▶ _WORK TO BE COMPLETED_
Copy the lines of the records word for word, starting at the line containing "Launch Google Chrome from the desktop" and ending at the line containing "[x=664, y=529]", both included.

A block of data:
----------

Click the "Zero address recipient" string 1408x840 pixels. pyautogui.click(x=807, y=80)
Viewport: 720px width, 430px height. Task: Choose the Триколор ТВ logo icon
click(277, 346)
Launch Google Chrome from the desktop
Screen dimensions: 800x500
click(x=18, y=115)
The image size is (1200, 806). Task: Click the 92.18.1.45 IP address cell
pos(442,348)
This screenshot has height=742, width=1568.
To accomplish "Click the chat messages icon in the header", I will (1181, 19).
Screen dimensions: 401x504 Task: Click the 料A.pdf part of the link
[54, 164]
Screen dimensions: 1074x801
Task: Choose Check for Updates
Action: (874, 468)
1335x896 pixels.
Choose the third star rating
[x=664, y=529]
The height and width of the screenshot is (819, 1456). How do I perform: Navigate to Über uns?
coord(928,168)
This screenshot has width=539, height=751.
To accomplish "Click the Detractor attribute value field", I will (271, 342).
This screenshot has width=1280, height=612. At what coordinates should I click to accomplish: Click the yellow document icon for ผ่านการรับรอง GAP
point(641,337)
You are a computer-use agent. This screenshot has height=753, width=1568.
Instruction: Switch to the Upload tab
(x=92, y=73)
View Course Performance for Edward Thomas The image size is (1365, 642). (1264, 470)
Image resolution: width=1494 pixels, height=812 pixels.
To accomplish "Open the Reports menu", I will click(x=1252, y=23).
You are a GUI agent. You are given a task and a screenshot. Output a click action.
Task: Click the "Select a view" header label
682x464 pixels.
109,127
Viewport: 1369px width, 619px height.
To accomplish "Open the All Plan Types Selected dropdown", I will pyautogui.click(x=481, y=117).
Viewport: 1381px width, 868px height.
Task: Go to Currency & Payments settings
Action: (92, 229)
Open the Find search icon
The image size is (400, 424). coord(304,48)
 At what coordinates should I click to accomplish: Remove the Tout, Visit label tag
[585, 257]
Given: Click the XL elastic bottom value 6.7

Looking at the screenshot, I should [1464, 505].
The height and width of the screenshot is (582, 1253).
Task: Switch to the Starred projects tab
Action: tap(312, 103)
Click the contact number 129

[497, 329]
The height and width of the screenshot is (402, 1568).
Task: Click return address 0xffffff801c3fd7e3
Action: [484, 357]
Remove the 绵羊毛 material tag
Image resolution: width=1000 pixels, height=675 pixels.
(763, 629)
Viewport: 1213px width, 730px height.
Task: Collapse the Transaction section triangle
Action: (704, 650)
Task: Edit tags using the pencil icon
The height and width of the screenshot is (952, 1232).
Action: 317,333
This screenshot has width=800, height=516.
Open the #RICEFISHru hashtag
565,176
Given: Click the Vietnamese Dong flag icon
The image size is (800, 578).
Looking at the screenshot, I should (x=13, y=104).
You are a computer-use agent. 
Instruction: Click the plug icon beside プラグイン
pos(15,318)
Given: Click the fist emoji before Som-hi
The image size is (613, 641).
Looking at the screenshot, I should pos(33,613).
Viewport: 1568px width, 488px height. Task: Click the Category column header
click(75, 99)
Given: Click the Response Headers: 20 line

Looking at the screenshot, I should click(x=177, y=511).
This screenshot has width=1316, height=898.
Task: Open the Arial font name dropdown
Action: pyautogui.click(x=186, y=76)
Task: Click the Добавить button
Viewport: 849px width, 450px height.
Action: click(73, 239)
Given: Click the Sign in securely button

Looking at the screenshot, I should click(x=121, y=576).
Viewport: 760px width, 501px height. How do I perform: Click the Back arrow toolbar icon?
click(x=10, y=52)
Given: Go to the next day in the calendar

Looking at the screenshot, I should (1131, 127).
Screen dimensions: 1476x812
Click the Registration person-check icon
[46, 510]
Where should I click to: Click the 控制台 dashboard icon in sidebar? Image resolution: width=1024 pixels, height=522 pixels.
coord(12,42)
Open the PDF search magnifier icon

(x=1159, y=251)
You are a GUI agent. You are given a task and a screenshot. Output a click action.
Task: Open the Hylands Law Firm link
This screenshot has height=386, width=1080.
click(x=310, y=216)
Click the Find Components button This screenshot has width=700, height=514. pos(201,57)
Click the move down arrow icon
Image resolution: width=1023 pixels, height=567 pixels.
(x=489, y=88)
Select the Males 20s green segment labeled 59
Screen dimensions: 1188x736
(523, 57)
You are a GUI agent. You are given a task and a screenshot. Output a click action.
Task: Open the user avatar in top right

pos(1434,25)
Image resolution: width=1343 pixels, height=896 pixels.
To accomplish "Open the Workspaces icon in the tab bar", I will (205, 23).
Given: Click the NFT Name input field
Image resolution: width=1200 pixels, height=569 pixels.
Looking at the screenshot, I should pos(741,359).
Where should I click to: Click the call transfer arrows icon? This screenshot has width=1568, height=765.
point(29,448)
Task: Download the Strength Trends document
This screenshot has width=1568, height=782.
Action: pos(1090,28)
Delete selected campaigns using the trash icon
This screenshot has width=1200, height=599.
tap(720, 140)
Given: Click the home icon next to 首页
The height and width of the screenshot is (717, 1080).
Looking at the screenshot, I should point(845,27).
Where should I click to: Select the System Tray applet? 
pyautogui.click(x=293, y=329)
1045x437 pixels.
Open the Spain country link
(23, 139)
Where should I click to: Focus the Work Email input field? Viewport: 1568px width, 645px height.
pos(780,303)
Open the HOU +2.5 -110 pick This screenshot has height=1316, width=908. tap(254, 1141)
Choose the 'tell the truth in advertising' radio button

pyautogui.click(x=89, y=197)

----------

▶ _ANSWER TO THIS TASK_
Launch Google Chrome from the desktop
Screen dimensions: 800x500
click(x=18, y=115)
The image size is (1200, 806). Task: Click the 92.18.1.45 IP address cell
pos(442,348)
This screenshot has height=742, width=1568.
To accomplish "Click the chat messages icon in the header", I will (1181, 19).
Screen dimensions: 401x504 Task: Click the 料A.pdf part of the link
[54, 164]
Screen dimensions: 1074x801
Task: Choose Check for Updates
Action: (874, 468)
1335x896 pixels.
Choose the third star rating
[x=664, y=529]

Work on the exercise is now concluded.